▸ **CONSIGNE A**
D'après le texte sur le métier de cuisinier, quelles sont toutes les causes du changement des attentes de la clientèle ces dernières années ?

▸ **TEXTE DU DOCUMENT**
########################################
Aujourd’hui Xavier Hamon, cuisinier, se penche sur ce métier, ses évolutions depuis plusieurs années, et surtout son avenir. La crise sanitaire a fortement secoué le modèle du restaurant tout en soulignant l’importance du métier de cuisinier. La plupart des mangeuses et mangeurs ne souhaitent ou ne peuvent cuisiner et vont donc se tourner vers les professionnels de la cuisine.

Pour autant, le métier va plutôt mal, il souffre d’un manque chronique de main d’œuvre. La transformation des aliments est un vaste domaine qui semble osciller entre deux pôles : l’industrie incarnée par les chaînes, de fast-food ou autres, les grands groupes des restauration collective, les fabricants de mets prêts à assembler d’un côté, et de l’autre des chefs étoilés qui ne régalent qu’une élite (2% de la population).

Est-on condamné à cette seule dichotomie entre malbouffe et haute gastronomie ? Il existe bien des artisans cuisiniers capables de transformer des produits qu’ils ont eux-mêmes sélectionnés en prenant le temps de connaître leurs producteurs, avec un souci de régaler un public aux moyens limités, mais quelle est la reconnaissance pour ces professionnels ?

Revisiter la formation professionnelle à la cuisine

Cuisiner professionnellement, ce devrait être avant tout savoir s’adapter : à des produits – locaux, rémunérateurs pour les producteurs et compatibles avec la préservation de l’environnement – mais aussi à la clientèle, dont les attentes ont bien changé ces dernières années du fait des nouveaux goûts, des préoccupations sanitaires ou des aspirations communautaires. Au début des années 20210, a émergé la demande d’une alimentation plus végétale (végétarienne ou végane). Or, la formation de base des cuisiniers (CAP ou titre professionnel) reste largement axée sur la viande. Le souci de santé s’accorde mal avec une alimentation riche, pourtant toujours enseignée prioritairement. C’est donc déjà de ce côté qu’il faut remanier les formations professionnelles à la cuisine : privilégier le végétal, en faire le centre des plats, mais aussi alléger et équilibrer. La mondialisation a aussi fait son œuvre et le goût de l’exotisme est à prendre en compte.
########################################
▸ **DONNÉES D'ENTRÉE**
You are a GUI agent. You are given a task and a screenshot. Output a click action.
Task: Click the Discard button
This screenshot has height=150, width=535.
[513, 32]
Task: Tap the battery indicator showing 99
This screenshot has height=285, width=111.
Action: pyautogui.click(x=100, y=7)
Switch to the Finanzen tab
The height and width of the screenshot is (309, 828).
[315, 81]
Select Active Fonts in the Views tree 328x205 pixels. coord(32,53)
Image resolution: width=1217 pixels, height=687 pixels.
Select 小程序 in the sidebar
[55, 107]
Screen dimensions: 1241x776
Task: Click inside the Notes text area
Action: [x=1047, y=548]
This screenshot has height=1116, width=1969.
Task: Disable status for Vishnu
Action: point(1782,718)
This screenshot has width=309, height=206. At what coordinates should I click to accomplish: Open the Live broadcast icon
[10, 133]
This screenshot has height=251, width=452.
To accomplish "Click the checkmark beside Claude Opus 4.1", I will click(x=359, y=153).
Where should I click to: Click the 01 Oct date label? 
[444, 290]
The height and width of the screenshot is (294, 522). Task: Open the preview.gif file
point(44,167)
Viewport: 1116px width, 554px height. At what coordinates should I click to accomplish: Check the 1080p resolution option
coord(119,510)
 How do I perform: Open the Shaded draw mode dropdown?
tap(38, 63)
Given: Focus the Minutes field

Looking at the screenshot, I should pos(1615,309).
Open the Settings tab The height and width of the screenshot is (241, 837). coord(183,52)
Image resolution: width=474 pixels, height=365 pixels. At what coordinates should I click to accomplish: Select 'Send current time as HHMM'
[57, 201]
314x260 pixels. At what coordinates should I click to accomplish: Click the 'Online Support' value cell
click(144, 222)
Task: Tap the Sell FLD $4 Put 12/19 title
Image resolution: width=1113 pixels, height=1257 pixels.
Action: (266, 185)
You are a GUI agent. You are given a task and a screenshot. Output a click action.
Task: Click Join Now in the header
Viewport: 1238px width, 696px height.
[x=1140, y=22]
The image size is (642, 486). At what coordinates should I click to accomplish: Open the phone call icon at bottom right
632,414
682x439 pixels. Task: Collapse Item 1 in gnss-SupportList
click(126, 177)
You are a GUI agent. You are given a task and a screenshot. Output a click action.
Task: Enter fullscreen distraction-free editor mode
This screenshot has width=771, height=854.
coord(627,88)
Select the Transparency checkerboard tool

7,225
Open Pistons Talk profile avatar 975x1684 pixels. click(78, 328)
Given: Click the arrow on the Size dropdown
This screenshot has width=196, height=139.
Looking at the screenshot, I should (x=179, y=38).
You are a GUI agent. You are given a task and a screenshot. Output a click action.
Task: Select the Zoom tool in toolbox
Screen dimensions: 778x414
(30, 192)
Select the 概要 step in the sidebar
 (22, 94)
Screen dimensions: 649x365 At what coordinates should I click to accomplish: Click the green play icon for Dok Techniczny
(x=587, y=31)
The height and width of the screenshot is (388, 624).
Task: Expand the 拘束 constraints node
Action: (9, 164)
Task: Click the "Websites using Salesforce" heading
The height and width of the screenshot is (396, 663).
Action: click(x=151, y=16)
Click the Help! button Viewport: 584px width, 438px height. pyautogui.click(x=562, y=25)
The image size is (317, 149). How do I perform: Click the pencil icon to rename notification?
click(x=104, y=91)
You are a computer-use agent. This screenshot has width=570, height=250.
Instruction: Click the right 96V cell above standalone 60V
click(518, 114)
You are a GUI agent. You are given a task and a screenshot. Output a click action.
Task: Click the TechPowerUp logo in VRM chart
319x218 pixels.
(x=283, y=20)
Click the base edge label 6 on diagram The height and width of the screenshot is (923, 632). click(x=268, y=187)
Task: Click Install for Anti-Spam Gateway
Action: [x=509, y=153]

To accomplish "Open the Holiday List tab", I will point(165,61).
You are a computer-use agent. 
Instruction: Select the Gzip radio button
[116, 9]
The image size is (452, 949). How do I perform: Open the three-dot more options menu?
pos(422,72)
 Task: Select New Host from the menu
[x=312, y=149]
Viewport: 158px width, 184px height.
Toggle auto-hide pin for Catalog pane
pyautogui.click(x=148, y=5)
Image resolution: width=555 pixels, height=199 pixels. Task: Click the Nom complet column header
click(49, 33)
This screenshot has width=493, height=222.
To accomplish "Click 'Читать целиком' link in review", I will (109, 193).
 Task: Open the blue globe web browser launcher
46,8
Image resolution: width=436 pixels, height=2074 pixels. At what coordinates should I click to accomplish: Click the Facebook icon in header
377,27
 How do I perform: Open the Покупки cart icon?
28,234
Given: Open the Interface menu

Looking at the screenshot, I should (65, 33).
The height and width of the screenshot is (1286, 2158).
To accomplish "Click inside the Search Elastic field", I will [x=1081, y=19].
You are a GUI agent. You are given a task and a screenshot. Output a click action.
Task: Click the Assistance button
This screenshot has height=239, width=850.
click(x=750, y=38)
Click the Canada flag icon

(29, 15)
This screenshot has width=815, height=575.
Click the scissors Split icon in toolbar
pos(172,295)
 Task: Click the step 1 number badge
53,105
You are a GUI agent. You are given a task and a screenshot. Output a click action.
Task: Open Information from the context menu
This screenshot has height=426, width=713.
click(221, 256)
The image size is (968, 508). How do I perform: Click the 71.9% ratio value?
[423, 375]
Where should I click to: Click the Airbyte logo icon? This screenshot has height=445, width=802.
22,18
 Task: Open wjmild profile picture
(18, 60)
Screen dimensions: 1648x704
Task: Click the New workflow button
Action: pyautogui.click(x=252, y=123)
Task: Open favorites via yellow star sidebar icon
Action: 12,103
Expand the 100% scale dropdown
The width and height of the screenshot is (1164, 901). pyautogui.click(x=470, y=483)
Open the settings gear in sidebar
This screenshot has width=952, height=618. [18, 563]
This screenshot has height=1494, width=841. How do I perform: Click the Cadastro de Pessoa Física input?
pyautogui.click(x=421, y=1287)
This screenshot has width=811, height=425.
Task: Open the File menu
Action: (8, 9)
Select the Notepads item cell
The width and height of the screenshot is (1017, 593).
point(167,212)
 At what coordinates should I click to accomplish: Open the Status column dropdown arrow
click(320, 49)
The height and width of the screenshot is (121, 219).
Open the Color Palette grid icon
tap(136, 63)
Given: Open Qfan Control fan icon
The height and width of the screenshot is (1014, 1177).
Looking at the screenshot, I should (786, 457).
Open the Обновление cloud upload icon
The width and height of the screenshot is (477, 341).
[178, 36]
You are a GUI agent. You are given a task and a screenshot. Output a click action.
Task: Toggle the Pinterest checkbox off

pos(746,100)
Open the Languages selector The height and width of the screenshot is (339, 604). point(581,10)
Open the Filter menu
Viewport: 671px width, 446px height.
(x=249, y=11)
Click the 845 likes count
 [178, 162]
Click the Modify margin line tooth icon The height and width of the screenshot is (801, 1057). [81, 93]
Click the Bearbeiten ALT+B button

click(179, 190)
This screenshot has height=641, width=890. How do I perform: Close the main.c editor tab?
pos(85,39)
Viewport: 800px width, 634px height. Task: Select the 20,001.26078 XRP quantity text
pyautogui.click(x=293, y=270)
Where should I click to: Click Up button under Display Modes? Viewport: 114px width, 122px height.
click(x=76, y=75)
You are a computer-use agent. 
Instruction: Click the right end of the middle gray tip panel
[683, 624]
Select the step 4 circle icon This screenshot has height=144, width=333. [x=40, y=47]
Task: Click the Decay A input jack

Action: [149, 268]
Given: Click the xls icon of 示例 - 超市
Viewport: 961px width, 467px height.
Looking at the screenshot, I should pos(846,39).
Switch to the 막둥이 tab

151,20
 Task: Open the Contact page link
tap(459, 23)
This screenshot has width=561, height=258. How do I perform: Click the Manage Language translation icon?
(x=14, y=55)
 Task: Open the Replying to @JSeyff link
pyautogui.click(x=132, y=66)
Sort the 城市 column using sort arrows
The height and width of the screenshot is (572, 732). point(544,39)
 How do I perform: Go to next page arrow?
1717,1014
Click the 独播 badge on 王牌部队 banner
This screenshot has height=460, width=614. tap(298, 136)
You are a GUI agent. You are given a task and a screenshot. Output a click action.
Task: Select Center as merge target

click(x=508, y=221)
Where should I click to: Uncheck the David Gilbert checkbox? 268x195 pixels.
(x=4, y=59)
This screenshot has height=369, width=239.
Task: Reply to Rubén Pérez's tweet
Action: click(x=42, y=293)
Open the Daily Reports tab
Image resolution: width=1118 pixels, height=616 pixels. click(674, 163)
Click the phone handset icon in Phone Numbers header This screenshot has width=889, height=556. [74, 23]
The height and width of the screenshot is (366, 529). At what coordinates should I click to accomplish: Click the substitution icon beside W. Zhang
########################################
▸ **CONSIGNE B**
Recopiez tel quel le passage de la liste qui commence par la ligne contenant « Given: Click the xls icon of 示例 - 超市 » et se termine par celle contenant « (x=14, y=55) », ces deux lignes comprises.

▸ **SOLUTION RÉDIGÉE A**
Les nouveaux goûts, les préoccupations sanitaires et les aspirations communautaires.

▸ **SOLUTION RÉDIGÉE B**
Given: Click the xls icon of 示例 - 超市
Viewport: 961px width, 467px height.
Looking at the screenshot, I should pos(846,39).
Switch to the 막둥이 tab

151,20
 Task: Open the Contact page link
tap(459, 23)
This screenshot has width=561, height=258. How do I perform: Click the Manage Language translation icon?
(x=14, y=55)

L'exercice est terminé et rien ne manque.